Source material:
#####
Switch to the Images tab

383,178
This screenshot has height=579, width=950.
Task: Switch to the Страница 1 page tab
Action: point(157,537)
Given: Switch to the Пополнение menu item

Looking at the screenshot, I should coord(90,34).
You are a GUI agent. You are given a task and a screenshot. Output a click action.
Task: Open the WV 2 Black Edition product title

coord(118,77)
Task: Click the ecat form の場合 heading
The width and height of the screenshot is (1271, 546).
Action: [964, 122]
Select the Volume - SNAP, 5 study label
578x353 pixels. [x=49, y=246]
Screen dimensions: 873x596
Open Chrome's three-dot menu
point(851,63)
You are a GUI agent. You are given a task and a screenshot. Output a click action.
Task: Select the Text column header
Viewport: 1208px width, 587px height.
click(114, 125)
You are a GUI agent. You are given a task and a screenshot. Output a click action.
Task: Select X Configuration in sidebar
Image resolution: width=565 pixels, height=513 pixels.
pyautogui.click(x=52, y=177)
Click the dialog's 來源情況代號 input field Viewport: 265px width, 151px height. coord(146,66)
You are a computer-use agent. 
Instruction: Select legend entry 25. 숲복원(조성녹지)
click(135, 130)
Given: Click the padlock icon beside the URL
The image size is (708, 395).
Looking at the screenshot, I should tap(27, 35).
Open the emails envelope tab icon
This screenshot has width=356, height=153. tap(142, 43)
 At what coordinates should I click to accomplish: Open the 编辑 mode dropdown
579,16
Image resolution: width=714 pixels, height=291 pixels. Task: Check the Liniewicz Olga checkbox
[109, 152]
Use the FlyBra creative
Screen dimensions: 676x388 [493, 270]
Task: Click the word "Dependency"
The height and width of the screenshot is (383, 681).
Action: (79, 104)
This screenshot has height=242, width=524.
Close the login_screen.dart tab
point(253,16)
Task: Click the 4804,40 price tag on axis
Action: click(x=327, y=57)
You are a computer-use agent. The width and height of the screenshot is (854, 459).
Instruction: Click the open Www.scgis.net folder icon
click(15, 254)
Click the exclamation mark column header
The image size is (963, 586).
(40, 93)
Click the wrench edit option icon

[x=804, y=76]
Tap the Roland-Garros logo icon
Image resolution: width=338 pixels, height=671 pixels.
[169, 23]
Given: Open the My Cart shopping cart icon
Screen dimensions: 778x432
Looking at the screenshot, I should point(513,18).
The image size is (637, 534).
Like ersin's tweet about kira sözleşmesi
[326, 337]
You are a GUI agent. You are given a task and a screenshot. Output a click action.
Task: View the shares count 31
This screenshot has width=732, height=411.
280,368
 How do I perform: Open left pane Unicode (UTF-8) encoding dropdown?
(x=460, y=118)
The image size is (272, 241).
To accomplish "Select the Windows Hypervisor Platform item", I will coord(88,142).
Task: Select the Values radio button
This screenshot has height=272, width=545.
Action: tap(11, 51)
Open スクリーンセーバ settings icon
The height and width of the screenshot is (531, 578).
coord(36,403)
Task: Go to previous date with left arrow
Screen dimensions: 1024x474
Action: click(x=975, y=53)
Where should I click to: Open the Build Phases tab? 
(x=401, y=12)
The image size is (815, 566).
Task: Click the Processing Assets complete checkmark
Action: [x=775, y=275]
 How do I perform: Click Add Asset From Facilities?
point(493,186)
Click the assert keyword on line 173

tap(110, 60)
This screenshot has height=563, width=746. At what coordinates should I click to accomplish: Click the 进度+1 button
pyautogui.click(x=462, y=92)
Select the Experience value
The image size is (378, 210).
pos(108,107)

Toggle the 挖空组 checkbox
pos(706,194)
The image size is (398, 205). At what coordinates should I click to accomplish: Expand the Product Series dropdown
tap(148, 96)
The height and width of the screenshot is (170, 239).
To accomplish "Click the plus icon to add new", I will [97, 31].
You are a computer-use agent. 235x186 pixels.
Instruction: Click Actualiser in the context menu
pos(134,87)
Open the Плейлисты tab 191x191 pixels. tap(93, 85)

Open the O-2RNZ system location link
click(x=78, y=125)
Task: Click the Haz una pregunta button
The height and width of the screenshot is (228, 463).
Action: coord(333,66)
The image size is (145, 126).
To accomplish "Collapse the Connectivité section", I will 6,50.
#####
What is being asked:
Every entry needs to be retyped exactly.

Reply:
Switch to the Images tab

383,178
This screenshot has height=579, width=950.
Task: Switch to the Страница 1 page tab
Action: point(157,537)
Given: Switch to the Пополнение menu item

Looking at the screenshot, I should coord(90,34).
You are a GUI agent. You are given a task and a screenshot. Output a click action.
Task: Open the WV 2 Black Edition product title

coord(118,77)
Task: Click the ecat form の場合 heading
The width and height of the screenshot is (1271, 546).
Action: [964, 122]
Select the Volume - SNAP, 5 study label
578x353 pixels. [x=49, y=246]
Screen dimensions: 873x596
Open Chrome's three-dot menu
point(851,63)
You are a GUI agent. You are given a task and a screenshot. Output a click action.
Task: Select the Text column header
Viewport: 1208px width, 587px height.
click(114, 125)
You are a GUI agent. You are given a task and a screenshot. Output a click action.
Task: Select X Configuration in sidebar
Image resolution: width=565 pixels, height=513 pixels.
pyautogui.click(x=52, y=177)
Click the dialog's 來源情況代號 input field Viewport: 265px width, 151px height. coord(146,66)
You are a computer-use agent. 
Instruction: Select legend entry 25. 숲복원(조성녹지)
click(135, 130)
Given: Click the padlock icon beside the URL
The image size is (708, 395).
Looking at the screenshot, I should tap(27, 35).
Open the emails envelope tab icon
This screenshot has width=356, height=153. tap(142, 43)
 At what coordinates should I click to accomplish: Open the 编辑 mode dropdown
579,16
Image resolution: width=714 pixels, height=291 pixels. Task: Check the Liniewicz Olga checkbox
[109, 152]
Use the FlyBra creative
Screen dimensions: 676x388 [493, 270]
Task: Click the word "Dependency"
The height and width of the screenshot is (383, 681).
Action: (79, 104)
This screenshot has height=242, width=524.
Close the login_screen.dart tab
point(253,16)
Task: Click the 4804,40 price tag on axis
Action: click(x=327, y=57)
You are a computer-use agent. The width and height of the screenshot is (854, 459).
Instruction: Click the open Www.scgis.net folder icon
click(15, 254)
Click the exclamation mark column header
The image size is (963, 586).
(40, 93)
Click the wrench edit option icon

[x=804, y=76]
Tap the Roland-Garros logo icon
Image resolution: width=338 pixels, height=671 pixels.
[169, 23]
Given: Open the My Cart shopping cart icon
Screen dimensions: 778x432
Looking at the screenshot, I should point(513,18).
The image size is (637, 534).
Like ersin's tweet about kira sözleşmesi
[326, 337]
You are a GUI agent. You are given a task and a screenshot. Output a click action.
Task: View the shares count 31
This screenshot has width=732, height=411.
280,368
 How do I perform: Open left pane Unicode (UTF-8) encoding dropdown?
(x=460, y=118)
The image size is (272, 241).
To accomplish "Select the Windows Hypervisor Platform item", I will coord(88,142).
Task: Select the Values radio button
This screenshot has height=272, width=545.
Action: tap(11, 51)
Open スクリーンセーバ settings icon
The height and width of the screenshot is (531, 578).
coord(36,403)
Task: Go to previous date with left arrow
Screen dimensions: 1024x474
Action: click(x=975, y=53)
Where should I click to: Open the Build Phases tab? 
(x=401, y=12)
The image size is (815, 566).
Task: Click the Processing Assets complete checkmark
Action: [x=775, y=275]
 How do I perform: Click Add Asset From Facilities?
point(493,186)
Click the assert keyword on line 173

tap(110, 60)
This screenshot has height=563, width=746. At what coordinates should I click to accomplish: Click the 进度+1 button
pyautogui.click(x=462, y=92)
Select the Experience value
The image size is (378, 210).
pos(108,107)

Toggle the 挖空组 checkbox
pos(706,194)
The image size is (398, 205). At what coordinates should I click to accomplish: Expand the Product Series dropdown
tap(148, 96)
The height and width of the screenshot is (170, 239).
To accomplish "Click the plus icon to add new", I will [97, 31].
You are a computer-use agent. 235x186 pixels.
Instruction: Click Actualiser in the context menu
pos(134,87)
Open the Плейлисты tab 191x191 pixels. tap(93, 85)

Open the O-2RNZ system location link
click(x=78, y=125)
Task: Click the Haz una pregunta button
The height and width of the screenshot is (228, 463).
Action: coord(333,66)
The image size is (145, 126).
To accomplish "Collapse the Connectivité section", I will 6,50.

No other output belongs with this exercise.